> Material provided
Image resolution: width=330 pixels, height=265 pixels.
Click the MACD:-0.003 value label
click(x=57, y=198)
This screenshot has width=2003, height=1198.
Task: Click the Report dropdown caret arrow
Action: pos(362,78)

> Work to do
Copy every line of the rows above, leaving each character unchanged.

> Exercise solution
Image resolution: width=330 pixels, height=265 pixels.
Click the MACD:-0.003 value label
click(x=57, y=198)
This screenshot has width=2003, height=1198.
Task: Click the Report dropdown caret arrow
Action: pos(362,78)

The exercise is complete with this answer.